The problem of generalization of functions

1)) From the meaning of the title: -x+6=k x

can be squared as x-6x+k=0

To satisfy that there are two common points, then =36-4k>0

Solution: k<9

2) You might as well set the intersection of the curve and the straight line to the one with the larger abscissa as A, the one with the smaller abscissa as B, the intersection of the straight line and the Y axis as D, and the intersection of the straight line and the X axis as E. The equation of the curve and the straight line is combined to find the smaller x, that is, k x x+6, calculate the abscissa of a and b, and then substitute y=-x+6 to obtain the ordinate of a and b, and represent dob according to the abscissa ordinate of tan dob = point a

EOA.

aob=90+ dob+ eoa (denoted by k) and then k<9 can be found.

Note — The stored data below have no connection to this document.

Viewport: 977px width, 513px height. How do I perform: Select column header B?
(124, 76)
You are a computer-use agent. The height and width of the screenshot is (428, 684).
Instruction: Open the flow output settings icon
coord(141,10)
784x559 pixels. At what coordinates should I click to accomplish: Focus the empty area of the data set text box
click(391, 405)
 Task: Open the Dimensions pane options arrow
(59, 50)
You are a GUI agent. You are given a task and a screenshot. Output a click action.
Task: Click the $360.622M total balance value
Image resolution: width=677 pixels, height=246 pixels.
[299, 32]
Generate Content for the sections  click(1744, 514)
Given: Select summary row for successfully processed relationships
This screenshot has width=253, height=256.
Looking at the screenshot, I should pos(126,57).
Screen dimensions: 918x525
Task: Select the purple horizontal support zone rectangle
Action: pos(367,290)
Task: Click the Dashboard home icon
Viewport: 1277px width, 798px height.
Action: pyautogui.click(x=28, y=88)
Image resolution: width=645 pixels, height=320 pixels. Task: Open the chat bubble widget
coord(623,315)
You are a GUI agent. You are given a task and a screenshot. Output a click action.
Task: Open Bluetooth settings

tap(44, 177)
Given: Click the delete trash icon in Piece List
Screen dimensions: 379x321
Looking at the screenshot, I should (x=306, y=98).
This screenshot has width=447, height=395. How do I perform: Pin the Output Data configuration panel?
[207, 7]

-x+6=k x, you might as well let both solutions be greater than 0

can be squared as x-6x+k=0

To satisfy that there are two common points and both solutions are greater than 0, then =36-4k>0f(0) 0

0＜k<9

Let the intersection point be (x1,y1)(x2,y2), x1+x2=6, x1x2=k vector oa, and the angle of ob is aob

cos∠aob=(x1x2+y1y2)/√(x1²＋y1²)(x2²+y2²）=2k/√(36-2k)^2=k/（18-k）

0＜k<9

0＜k/（18-k）＜1

0＜cos∠aob＜1

0°＜∠aob＜90°

1) What condition is k, these two functions have two common points in the image in the same coordinate system.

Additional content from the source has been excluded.